Requirement 1 —
Print these records line for line, beginning at the line that contains "This screenshot has height=820, width=1456." and stopping after the line that contains "Action: (x=83, y=100)".

Document excerpt —
# HERO jar



## cookie (May 11, 2009)

I put this one together   ...THE HERO jar, with IMLAY'S patent insert and BETTS band....


----------



## cookie (May 11, 2009)

picture


----------



## Stardust (May 11, 2009)

way cool!


----------



## capsoda (May 12, 2009)

Your killin me Cookie. jars are my first love. I would be buying them left and right but my cash reserve is tyed up in my hot rod.


----------



## ajohn (May 12, 2009)

Hey cook,cap
 see the beauties on Gregs site?
http://www.gregspurgeon.com/auction/
 ...When I think of all the money I spent on lawyers!!!
 Nice jar John,You got me looking through my lids again[8D]


----------



## bottlekay (May 12, 2009)

Cookie 
 all I can say is wow  nice!
 Kay


----------



## georgeoj (May 12, 2009)

That is a very nice jar! Thanks for the picture.  
 George


----------



## capsoda (May 12, 2009)

I can't afford any of Gregs jars at the moment. The wife says no more glass unless it goes in her 31 "A" show truck. Thats my girl. []


----------



## ajohn (May 12, 2009)

Hey cap, she definitely sounds like a keeper!


----------



## Stardust (May 17, 2009)

hey Kay, welcome to the forum
 I think your gonna like it here!
  []


----------



## Stardust (May 17, 2009)

she is a keeper ajohn [8|]


----------

Record list —
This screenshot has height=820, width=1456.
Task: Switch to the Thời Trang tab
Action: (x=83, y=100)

* * *

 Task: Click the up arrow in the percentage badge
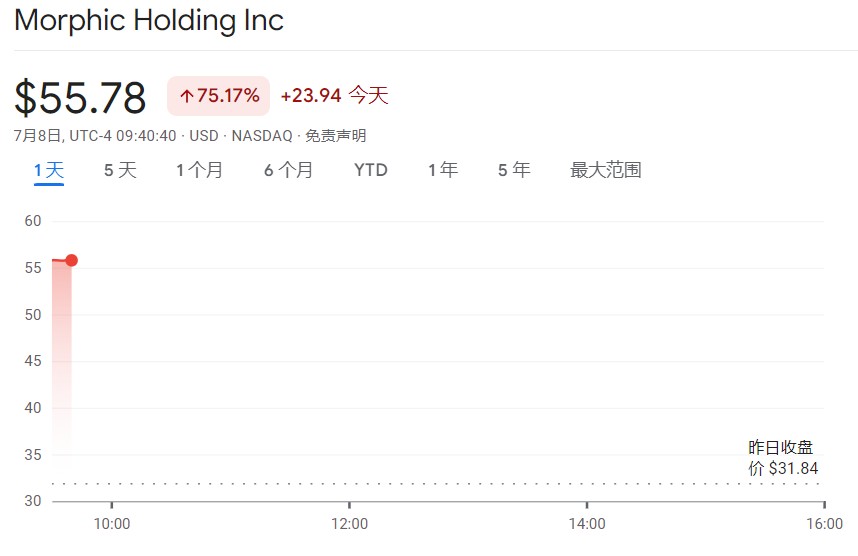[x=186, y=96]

Requirement 2 —
In the HERO jar forum thread above, restate the paragraph that begins "Your killin me Cookie" more briefly, keeping its main facts.

Problem solution 1 —
This screenshot has height=820, width=1456.
Task: Switch to the Thời Trang tab
Action: (x=83, y=100)

Problem solution 2 —
Jars are the writer's first love. The writer would buy them often, but the writer's spare money is tied up in a hot rod.